Supongamos ahora un contacto estrecho de ese paciente asintomático en el momento en que se le va a realizar una PCR. Su probabilidad de tener COVID-19 podría estar en torno al 33% (un tercio de los contactos estrechos desarrollarán la enfermedad). En estas circunstancias, una PCR positiva continuará confirmando la presencia de enfermedad (el 88% de los positivos tendrá COVID), pero el 14% de las personas con un test negativo también tendrá COVID (tabla 2).

Es una proporción lo suficientemente alta para aislar a todos los contactos, aunque sean asintomáticos y con independencia del resultado de la prueba (aun sabiendo que la mayoría de los negativos no desarrollarán la enfermedad). Esta es una de las estrategias esenciales para controlar la epidemia, y si fracasa la identificación de los contactos o su aislamiento, la transmisión continuará creciendo.

El cribado en la población general, ¿serviría de algo?

El cribado en población general (o en los llamados test “en origen”) es una situación muy diferente a las anteriores. Son personas sin síntomas y que no han tenido contactos estrechos con pacientes. Incluso en lugares con alta incidencia, como por ejemplo Madrid en este momento, apenas hay personas enfermas. En el caso de Madrid, unas 340 personas por cada 100 000 habitantes en una semana; por debajo del 0,35 %, aunque para evitar fracciones de persona asumiremos un 1 % de prevalencia.

En este caso, por cada 100 000 personas cribadas 5 600 darían resultado positivo a la prueba, pero solo 700 de ellas serían verdaderos positivos.

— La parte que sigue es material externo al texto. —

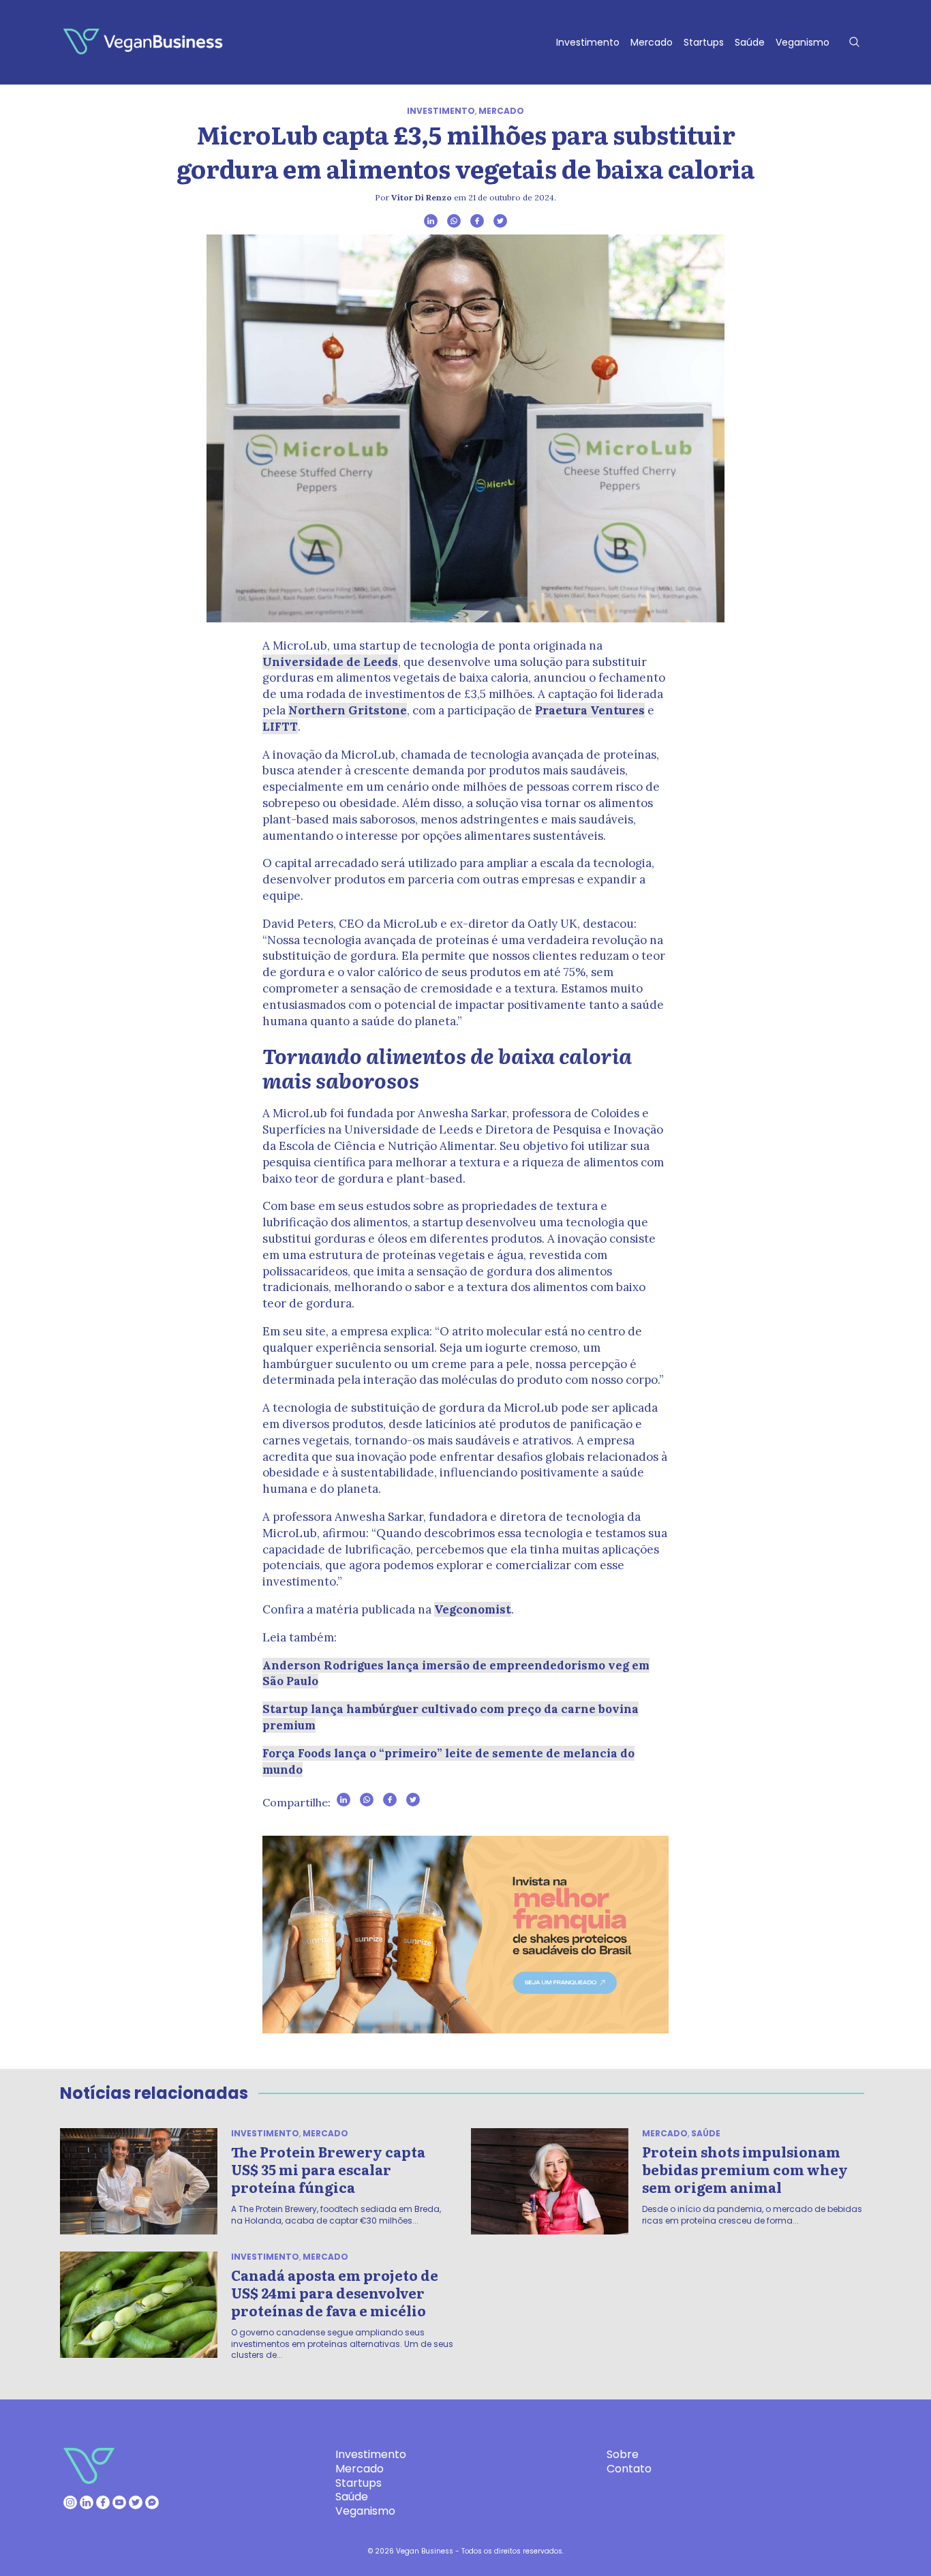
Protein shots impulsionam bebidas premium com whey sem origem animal (745, 2169)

Mientras que otras 4 900 (falsos positivos) serían aisladas sin tener la enfermedad.

Por otro lado, 300 enfermos (falsos negativos) no serían aislados (tabla 3). En este caso, lo que llamamos valor predictivo negativo es alto, ya que la gran mayoría (99,7 %) de las personas que resultasen negativa a la prueba no tendrían la enfermedad. Pero habrá personas con resultados falsos negativos que, teniendo la infección, creerán que no están contagiados y contribuirán a su transmisión.

Con la prevalencia actual en España, mucho menor del 1%, los resultados de las pruebas indiscriminadas (en poblaciones, en profesores, etc.) deben ser aún peores, generando enormes volúmenes de falsos positivos mientras escapan a la detección por pruebas una parte sustantiva de los pacientes contagiosos. Confusión otra vez.

En realidad, si la transmisión fuera lo suficiente alta para que tuviera sentido el cribado poblacional, deberíamos olvidarnos de las pruebas y pasar directamente al confinamiento general.

Por otra parte, cualquier cribado poblacional es una intervención de salud pública que requiere una planificación exhaustiva, con objetivos claros, con los recursos materiales y personales necesarios y con una evaluación previa que demuestre que sus resultados esperados en términos de salud y de control de la pandemia son suficientemente favorables para la inversión que se hace.

La frivolidad con la que unos y otros postulan intervenciones de este tipo demuestra una irresponsabilidad sólo explicable por la infrecuencia con la que se practica una verdadera rendición de cuentas en todos los ámbitos sociales.

La confusión sale cara

La confusión no es gratis. Genera malestar (pacientes irritados reclamando agriamente a sus médicos de familia la prueba inadecuada en el momento inadecuado), incertidumbre (colas de personas haciéndose una prueba cuyo resultado nadie podrá interpretar razonablemente), despilfarro (recursos que se emplean sin generar valor), baja calidad asistencial (retrasos en las pruebas que realmente son útiles), más contagios (falsos negativos que no se aíslan) y pérdidas económicas a las familias (falsos positivos que deben ser aislados).

El uso de pruebas diagnósticas ya es bastante complicado. Mejor no complicarlo más desde la ignorancia o el populismo.